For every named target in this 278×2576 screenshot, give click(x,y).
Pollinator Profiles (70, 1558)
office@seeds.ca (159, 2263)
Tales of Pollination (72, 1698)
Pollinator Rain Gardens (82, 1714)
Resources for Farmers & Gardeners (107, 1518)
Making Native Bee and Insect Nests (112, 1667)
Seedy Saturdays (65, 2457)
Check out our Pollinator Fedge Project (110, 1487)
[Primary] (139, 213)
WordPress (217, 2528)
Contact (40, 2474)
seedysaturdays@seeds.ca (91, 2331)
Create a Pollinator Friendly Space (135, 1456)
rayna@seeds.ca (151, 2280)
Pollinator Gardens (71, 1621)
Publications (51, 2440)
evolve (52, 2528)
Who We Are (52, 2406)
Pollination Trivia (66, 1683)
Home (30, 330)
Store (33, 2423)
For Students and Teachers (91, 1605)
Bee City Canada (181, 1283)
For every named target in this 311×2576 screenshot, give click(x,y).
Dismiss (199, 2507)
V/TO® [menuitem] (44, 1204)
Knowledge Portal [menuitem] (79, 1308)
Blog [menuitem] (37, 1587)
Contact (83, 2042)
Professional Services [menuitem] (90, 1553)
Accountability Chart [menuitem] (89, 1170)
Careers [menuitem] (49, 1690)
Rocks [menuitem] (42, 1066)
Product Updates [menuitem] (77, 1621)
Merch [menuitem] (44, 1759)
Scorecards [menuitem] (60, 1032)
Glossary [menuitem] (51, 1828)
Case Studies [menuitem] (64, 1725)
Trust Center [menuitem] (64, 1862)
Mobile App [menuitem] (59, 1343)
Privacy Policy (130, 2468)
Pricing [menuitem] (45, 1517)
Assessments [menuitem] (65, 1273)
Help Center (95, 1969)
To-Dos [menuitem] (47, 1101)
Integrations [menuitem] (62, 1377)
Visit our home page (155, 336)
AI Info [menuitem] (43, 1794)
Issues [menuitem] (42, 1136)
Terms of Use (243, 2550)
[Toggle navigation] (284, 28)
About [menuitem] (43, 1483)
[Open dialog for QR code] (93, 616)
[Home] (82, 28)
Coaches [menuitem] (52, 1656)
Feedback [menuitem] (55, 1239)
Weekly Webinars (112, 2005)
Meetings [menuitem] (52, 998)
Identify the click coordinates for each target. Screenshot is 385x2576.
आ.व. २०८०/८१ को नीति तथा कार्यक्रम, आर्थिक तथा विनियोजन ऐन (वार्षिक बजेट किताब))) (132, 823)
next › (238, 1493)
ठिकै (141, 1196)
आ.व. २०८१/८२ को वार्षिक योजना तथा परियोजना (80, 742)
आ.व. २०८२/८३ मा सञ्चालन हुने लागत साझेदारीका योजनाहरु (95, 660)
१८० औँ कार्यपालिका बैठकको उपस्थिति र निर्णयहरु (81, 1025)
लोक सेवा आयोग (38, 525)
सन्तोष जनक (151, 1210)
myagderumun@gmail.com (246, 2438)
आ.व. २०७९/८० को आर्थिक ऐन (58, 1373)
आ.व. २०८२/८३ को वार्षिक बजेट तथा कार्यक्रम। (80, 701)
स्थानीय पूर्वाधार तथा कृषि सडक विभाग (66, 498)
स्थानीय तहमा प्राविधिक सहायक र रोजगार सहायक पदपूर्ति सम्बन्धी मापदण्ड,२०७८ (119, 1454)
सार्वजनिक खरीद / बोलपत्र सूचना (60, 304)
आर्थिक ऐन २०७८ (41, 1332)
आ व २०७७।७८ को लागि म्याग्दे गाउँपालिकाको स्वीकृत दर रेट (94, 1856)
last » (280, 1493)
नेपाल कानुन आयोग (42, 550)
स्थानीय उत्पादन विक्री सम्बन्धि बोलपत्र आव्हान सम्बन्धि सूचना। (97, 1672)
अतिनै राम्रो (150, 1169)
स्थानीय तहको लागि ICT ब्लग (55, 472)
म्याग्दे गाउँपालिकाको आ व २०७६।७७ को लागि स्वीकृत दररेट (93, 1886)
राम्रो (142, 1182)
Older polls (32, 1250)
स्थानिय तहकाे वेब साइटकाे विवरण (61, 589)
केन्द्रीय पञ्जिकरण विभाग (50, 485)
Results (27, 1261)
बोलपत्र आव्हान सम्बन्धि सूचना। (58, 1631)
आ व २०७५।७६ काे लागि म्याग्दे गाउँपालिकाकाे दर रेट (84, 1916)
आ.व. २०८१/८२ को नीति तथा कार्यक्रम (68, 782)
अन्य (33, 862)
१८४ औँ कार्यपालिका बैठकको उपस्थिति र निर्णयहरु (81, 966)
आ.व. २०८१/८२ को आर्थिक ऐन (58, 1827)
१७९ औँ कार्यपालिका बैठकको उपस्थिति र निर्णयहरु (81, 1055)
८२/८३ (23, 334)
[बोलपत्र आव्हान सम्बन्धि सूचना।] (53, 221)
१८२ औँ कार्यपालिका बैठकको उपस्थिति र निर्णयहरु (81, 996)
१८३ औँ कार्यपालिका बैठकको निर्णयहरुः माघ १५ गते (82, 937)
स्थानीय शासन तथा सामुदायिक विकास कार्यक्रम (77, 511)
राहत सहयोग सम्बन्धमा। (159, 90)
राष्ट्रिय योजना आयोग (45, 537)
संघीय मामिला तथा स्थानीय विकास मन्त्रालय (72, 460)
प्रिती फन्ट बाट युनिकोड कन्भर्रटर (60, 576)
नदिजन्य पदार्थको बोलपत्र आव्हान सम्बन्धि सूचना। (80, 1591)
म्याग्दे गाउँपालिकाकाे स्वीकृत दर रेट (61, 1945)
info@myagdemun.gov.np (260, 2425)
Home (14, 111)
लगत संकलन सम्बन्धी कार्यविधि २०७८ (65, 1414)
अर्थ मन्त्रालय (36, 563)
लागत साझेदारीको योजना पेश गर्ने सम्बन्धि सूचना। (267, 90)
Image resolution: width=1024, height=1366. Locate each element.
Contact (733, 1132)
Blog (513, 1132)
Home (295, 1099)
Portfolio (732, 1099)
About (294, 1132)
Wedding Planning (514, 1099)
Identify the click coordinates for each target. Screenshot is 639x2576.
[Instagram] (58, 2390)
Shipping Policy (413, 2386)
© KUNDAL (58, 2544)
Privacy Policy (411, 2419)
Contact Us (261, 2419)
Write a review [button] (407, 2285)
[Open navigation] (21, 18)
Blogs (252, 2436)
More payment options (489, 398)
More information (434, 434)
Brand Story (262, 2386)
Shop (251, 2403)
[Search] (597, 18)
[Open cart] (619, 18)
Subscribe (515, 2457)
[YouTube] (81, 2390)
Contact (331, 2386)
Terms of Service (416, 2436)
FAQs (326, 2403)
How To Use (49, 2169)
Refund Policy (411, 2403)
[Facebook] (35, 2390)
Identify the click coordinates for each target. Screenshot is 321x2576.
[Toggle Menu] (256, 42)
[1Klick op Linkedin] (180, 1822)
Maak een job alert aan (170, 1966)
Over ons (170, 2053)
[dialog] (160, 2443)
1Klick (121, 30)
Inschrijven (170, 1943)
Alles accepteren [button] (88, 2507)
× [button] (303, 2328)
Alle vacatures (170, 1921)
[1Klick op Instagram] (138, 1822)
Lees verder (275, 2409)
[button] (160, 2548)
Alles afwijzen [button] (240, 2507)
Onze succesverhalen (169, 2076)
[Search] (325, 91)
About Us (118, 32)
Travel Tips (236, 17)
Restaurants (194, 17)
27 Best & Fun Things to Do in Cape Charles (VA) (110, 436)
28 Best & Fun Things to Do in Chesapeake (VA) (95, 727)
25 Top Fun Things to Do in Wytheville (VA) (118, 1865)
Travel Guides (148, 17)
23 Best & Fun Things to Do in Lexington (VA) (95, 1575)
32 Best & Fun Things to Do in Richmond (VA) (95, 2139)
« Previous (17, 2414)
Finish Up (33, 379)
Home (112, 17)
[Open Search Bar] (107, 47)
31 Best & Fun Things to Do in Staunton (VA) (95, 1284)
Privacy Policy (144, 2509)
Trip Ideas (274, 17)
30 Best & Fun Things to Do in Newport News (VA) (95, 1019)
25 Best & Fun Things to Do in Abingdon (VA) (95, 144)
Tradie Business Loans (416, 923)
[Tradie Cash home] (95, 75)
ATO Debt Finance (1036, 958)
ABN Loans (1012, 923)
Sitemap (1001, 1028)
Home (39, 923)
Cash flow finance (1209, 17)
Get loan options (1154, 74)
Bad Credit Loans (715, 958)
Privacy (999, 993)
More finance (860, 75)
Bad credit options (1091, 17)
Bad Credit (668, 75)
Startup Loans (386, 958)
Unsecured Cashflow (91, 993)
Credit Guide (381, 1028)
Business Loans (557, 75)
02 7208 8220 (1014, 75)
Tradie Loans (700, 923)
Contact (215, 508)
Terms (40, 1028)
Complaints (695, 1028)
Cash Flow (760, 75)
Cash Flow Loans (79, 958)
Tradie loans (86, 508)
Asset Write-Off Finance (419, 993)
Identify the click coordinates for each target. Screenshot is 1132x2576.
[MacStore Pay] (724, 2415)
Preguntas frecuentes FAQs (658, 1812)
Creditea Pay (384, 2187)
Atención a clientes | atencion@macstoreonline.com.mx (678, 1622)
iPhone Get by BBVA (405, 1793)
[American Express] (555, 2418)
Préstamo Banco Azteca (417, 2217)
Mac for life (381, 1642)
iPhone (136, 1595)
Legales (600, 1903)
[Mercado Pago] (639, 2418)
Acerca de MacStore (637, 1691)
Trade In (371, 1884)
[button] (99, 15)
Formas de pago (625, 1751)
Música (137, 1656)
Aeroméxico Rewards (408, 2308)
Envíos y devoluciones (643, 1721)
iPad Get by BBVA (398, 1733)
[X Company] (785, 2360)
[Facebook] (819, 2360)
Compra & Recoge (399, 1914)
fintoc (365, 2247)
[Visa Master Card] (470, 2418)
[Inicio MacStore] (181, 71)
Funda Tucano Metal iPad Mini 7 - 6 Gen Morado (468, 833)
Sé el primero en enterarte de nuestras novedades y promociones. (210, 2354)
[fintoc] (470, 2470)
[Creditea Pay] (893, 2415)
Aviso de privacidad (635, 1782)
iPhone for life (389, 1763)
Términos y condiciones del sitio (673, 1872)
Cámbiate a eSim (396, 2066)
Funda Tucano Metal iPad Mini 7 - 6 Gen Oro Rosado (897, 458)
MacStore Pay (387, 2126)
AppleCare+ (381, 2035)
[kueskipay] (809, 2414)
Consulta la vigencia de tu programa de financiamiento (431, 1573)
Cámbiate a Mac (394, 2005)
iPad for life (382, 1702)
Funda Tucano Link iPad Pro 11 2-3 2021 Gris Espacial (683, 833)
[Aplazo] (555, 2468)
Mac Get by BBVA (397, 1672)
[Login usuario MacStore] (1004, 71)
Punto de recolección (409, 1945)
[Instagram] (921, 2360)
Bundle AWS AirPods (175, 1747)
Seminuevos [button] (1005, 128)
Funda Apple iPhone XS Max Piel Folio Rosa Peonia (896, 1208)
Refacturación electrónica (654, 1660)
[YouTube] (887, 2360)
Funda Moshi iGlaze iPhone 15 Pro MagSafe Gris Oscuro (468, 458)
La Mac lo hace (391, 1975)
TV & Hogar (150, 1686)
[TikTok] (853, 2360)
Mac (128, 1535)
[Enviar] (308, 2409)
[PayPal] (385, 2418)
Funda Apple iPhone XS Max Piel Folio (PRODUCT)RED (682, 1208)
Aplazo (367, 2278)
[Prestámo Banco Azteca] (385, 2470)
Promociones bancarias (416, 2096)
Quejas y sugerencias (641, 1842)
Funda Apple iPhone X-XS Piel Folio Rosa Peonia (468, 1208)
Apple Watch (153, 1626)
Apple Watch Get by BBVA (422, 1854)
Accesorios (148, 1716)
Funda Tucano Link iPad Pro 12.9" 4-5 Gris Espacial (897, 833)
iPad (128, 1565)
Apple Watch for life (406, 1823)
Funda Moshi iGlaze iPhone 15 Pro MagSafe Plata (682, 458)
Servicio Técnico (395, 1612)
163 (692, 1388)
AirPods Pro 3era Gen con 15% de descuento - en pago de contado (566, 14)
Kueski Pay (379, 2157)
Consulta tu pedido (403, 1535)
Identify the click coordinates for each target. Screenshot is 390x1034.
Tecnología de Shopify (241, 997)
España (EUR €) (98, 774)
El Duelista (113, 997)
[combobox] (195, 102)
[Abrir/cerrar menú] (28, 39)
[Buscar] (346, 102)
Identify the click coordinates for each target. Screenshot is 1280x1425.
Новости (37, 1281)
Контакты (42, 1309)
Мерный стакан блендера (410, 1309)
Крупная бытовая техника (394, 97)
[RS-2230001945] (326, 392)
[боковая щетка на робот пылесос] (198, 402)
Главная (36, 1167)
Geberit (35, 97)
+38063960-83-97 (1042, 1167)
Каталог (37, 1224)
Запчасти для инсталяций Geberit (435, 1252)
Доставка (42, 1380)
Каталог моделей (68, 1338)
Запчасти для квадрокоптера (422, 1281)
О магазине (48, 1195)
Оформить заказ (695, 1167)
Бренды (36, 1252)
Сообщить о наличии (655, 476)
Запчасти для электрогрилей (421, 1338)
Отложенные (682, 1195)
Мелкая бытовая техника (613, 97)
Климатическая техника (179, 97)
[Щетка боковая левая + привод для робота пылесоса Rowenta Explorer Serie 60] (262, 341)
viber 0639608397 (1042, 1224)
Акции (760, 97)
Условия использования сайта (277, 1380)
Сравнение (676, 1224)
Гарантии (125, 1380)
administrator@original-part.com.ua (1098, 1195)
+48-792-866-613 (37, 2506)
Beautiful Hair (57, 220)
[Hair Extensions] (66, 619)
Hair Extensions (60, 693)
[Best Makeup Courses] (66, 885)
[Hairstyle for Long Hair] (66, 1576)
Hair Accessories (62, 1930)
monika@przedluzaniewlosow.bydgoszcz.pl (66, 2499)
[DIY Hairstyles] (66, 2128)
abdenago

┄┄┄┄┄┄┄┄┄┄

Work item: Only the lines above starting at the one containing "Envíos y devoluciones (643, 1721)" and ending at the one containing "Mac (128, 1535)", both included, are to be returned, exactly as they read.

Response to this task:
Envíos y devoluciones (643, 1721)
iPad Get by BBVA (398, 1733)
[X Company] (785, 2360)
[Facebook] (819, 2360)
Compra & Recoge (399, 1914)
fintoc (365, 2247)
[Visa Master Card] (470, 2418)
[Inicio MacStore] (181, 71)
Funda Tucano Metal iPad Mini 7 - 6 Gen Morado (468, 833)
Sé el primero en enterarte de nuestras novedades y promociones. (210, 2354)
[fintoc] (470, 2470)
[Creditea Pay] (893, 2415)
Aviso de privacidad (635, 1782)
iPhone for life (389, 1763)
Términos y condiciones del sitio (673, 1872)
Cámbiate a eSim (396, 2066)
Funda Tucano Metal iPad Mini 7 - 6 Gen Oro Rosado (897, 458)
MacStore Pay (387, 2126)
AppleCare+ (381, 2035)
[kueskipay] (809, 2414)
Consulta la vigencia de tu programa de financiamiento (431, 1573)
Cámbiate a Mac (394, 2005)
iPad for life (382, 1702)
Funda Tucano Link iPad Pro 11 2-3 2021 Gris Espacial (683, 833)
[Aplazo] (555, 2468)
Mac Get by BBVA (397, 1672)
[Login usuario MacStore] (1004, 71)
Punto de recolección (409, 1945)
[Instagram] (921, 2360)
Bundle AWS AirPods (175, 1747)
Seminuevos [button] (1005, 128)
Funda Apple iPhone XS Max Piel Folio Rosa Peonia (896, 1208)
Refacturación electrónica (654, 1660)
[YouTube] (887, 2360)
Funda Moshi iGlaze iPhone 15 Pro MagSafe Gris Oscuro (468, 458)
La Mac lo hace (391, 1975)
TV & Hogar (150, 1686)
[TikTok] (853, 2360)
Mac (128, 1535)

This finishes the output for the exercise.